L’élection présidentielle de 2025 en Côte d’Ivoire s’annonce, et les partis politiques dont le PDCI affutent leurs armes. Le plus dur reste le choix du candidat. Selon certaines sources, le PDCI, en dehors de Bédié, a deux probables candidats à la candidature que sont Thiam et Billon. Choix qui semblent ne pas convenir à Bedié. Et si tel était le cas, que feront-ils ?
Comme tous les partis dits significatifs, le Parti Démocratique de Côte d’Ivoire (PDCI) se mobilise en interne pour choisir l’une des personnalités qui pourraient valablement et dignement porter haut son flambeau à la course présidentielle de 2025. Les potentiels noms qui circulent dans l’opinion et au sein du parti fondateur de la Côte d’Ivoire moderne sont Tidiane Thiam et Jean-Louis Billon. À ce jour, pour les observateurs ivoiriens, en dehors du président Bédié, ce sera l’un des deux. Et pourtant, selon des indiscrétions bien introduites au sein de la famille du plus vieux parti de Côte d’Ivoire, le président Bédié aurait opté pour un autre cheval, Niamien N’goran, son neveu et ex-Ministre de l’économie et des finances quand il était au pouvoir.
Au regard d’une telle situation, quelle analyse faire.
Billon, en plus de son charisme, a aussi, son assise financière car PDG de l’une des plus grandes sociétés de Côte d’Ivoire. Aussi, son statut de député élu sous la bannière du PDCI dans le nord du pays où le RHDP mène le débat, faisant la pluie et le beau temps est un atout non négligeable pour avoir. déjoué tous les pronostics dans cette zone du pays en faisant mordre la poussière au candidat du parti au pouvoir.
Thiam quant à lui, certes absent du terrain parce vivant à l’étranger après le coup d’état de 1999, depuis son retour au pays en 2022, multiplie les rencontres.
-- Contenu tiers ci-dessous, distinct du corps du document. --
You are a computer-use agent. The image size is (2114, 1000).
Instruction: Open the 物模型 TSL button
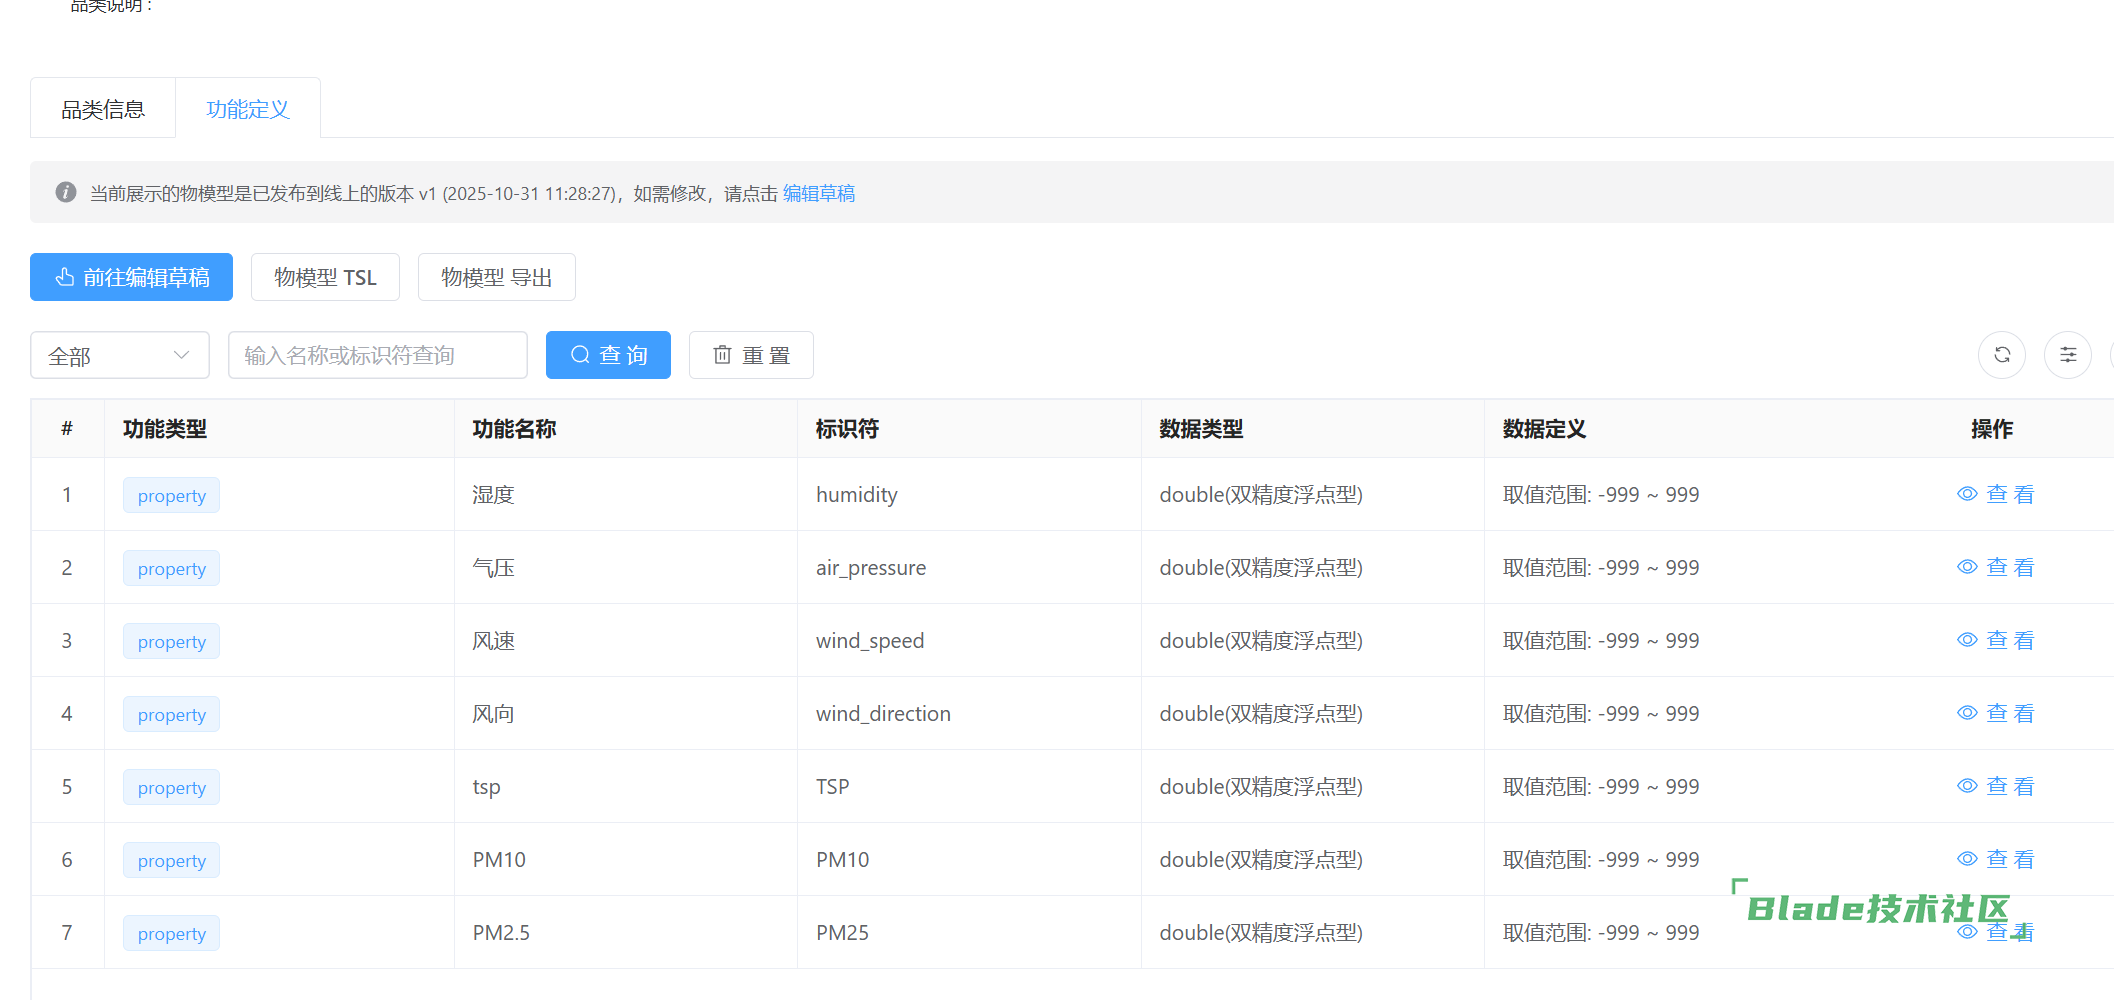325,277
Sa démarche, même s’il n’a pas encore assumé publiquement sa volonté d’être candidat, semble cadrer avec celle-ci. Des sources proches du PDCI disent qu’il est très pragmatique car il a en si peu de temps réalisé en termes de rencontre et consultation au sein du parti, ce que ses adversaires internes à la course à la candidature présents sur le terrain depuis toujours n’ont pas encore fait. Il a aussi avec lui son aura, sa renommée nationale et internationale dans le monde des finances et un carnet d’adresses qui fait rêver plus d’un.
Pour revenir à Niamien N’goran, effacé depuis la chute du régime Bédié, il n’a pas une audience nationale. À cela s’ajoute la question de sa légitimité qui serait un frein à cette ambition présidentielle. Rappelons que le poulain de Bédié, selon des sources au sein du PDCI, a été battu à l’élection législative dans la circonscription électorale de Daoukro, la ville natale du Président Bédié, malgré le parrainage du PDCI. À ce niveau, il faudrait donc se demander si une personnalité n’ayant pas pu convaincre au niveau départemental à une élection peut-il prétendre à un destin national ?
Ce schéma du choix de Niamien N’goran , s’il arrivait à être adopté, risquerait de susciter des candidatures indépendantes de cadres PDCI. Billon a déjà annoncé les couleurs dans ce sens. Il a menacé de s’organiser autrement pour briguer la magistrature suprême en 2025 si au sein de son parti le choix du candidat ne se passe pas dans les règles de l’art. De rudes batailles s’annoncent déjà à l’horizon.